> Your instructions:
With no words added or dropped, transcribe the listing that follows.

++++++++++

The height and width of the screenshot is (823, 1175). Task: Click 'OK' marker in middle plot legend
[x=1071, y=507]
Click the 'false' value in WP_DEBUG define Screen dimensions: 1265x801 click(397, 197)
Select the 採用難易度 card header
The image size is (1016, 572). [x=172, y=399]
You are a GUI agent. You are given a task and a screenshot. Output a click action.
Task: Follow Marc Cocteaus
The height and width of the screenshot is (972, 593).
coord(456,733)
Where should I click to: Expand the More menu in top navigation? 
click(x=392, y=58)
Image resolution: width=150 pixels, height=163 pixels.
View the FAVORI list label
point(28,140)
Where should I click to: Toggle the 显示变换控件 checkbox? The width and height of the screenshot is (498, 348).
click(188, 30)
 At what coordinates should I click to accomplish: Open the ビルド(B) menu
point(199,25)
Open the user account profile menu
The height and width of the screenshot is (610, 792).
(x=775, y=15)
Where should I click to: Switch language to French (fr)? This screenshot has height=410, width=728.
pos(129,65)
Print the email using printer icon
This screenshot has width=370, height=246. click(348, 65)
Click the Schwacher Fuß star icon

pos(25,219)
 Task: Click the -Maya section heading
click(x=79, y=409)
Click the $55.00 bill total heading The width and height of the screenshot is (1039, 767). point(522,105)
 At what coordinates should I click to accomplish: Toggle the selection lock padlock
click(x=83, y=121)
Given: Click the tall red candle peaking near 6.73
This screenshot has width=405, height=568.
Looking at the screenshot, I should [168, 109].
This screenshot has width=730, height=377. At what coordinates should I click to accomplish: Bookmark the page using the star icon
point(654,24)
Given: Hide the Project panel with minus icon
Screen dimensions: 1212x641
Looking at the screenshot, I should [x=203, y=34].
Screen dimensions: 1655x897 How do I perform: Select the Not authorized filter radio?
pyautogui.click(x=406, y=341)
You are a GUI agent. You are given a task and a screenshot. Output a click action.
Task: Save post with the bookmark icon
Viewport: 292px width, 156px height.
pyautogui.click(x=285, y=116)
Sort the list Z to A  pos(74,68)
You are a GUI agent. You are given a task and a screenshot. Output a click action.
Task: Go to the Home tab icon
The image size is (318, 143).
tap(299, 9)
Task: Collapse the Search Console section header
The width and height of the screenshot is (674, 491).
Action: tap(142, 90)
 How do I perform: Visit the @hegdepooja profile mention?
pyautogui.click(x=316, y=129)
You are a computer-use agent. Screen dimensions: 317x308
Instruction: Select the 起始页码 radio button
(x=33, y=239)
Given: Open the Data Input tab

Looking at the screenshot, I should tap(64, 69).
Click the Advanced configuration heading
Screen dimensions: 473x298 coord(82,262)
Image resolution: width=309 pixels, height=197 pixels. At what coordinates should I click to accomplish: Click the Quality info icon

++++++++++

> Answer for this exercise:
The height and width of the screenshot is (823, 1175). Task: Click 'OK' marker in middle plot legend
[x=1071, y=507]
Click the 'false' value in WP_DEBUG define Screen dimensions: 1265x801 click(397, 197)
Select the 採用難易度 card header
The image size is (1016, 572). [x=172, y=399]
You are a GUI agent. You are given a task and a screenshot. Output a click action.
Task: Follow Marc Cocteaus
The height and width of the screenshot is (972, 593).
coord(456,733)
Where should I click to: Expand the More menu in top navigation? 
click(x=392, y=58)
Image resolution: width=150 pixels, height=163 pixels.
View the FAVORI list label
point(28,140)
Where should I click to: Toggle the 显示变换控件 checkbox? The width and height of the screenshot is (498, 348).
click(188, 30)
 At what coordinates should I click to accomplish: Open the ビルド(B) menu
point(199,25)
Open the user account profile menu
The height and width of the screenshot is (610, 792).
(x=775, y=15)
Where should I click to: Switch language to French (fr)? This screenshot has height=410, width=728.
pos(129,65)
Print the email using printer icon
This screenshot has width=370, height=246. click(348, 65)
Click the Schwacher Fuß star icon

pos(25,219)
 Task: Click the -Maya section heading
click(x=79, y=409)
Click the $55.00 bill total heading The width and height of the screenshot is (1039, 767). point(522,105)
 At what coordinates should I click to accomplish: Toggle the selection lock padlock
click(x=83, y=121)
Given: Click the tall red candle peaking near 6.73
This screenshot has width=405, height=568.
Looking at the screenshot, I should [168, 109].
This screenshot has width=730, height=377. At what coordinates should I click to accomplish: Bookmark the page using the star icon
point(654,24)
Given: Hide the Project panel with minus icon
Screen dimensions: 1212x641
Looking at the screenshot, I should [x=203, y=34].
Screen dimensions: 1655x897 How do I perform: Select the Not authorized filter radio?
pyautogui.click(x=406, y=341)
You are a GUI agent. You are given a task and a screenshot. Output a click action.
Task: Save post with the bookmark icon
Viewport: 292px width, 156px height.
pyautogui.click(x=285, y=116)
Sort the list Z to A  pos(74,68)
You are a GUI agent. You are given a task and a screenshot. Output a click action.
Task: Go to the Home tab icon
The image size is (318, 143).
tap(299, 9)
Task: Collapse the Search Console section header
The width and height of the screenshot is (674, 491).
Action: tap(142, 90)
 How do I perform: Visit the @hegdepooja profile mention?
pyautogui.click(x=316, y=129)
You are a computer-use agent. Screen dimensions: 317x308
Instruction: Select the 起始页码 radio button
(x=33, y=239)
Given: Open the Data Input tab

Looking at the screenshot, I should tap(64, 69).
Click the Advanced configuration heading
Screen dimensions: 473x298 coord(82,262)
Image resolution: width=309 pixels, height=197 pixels. At what coordinates should I click to accomplish: Click the Quality info icon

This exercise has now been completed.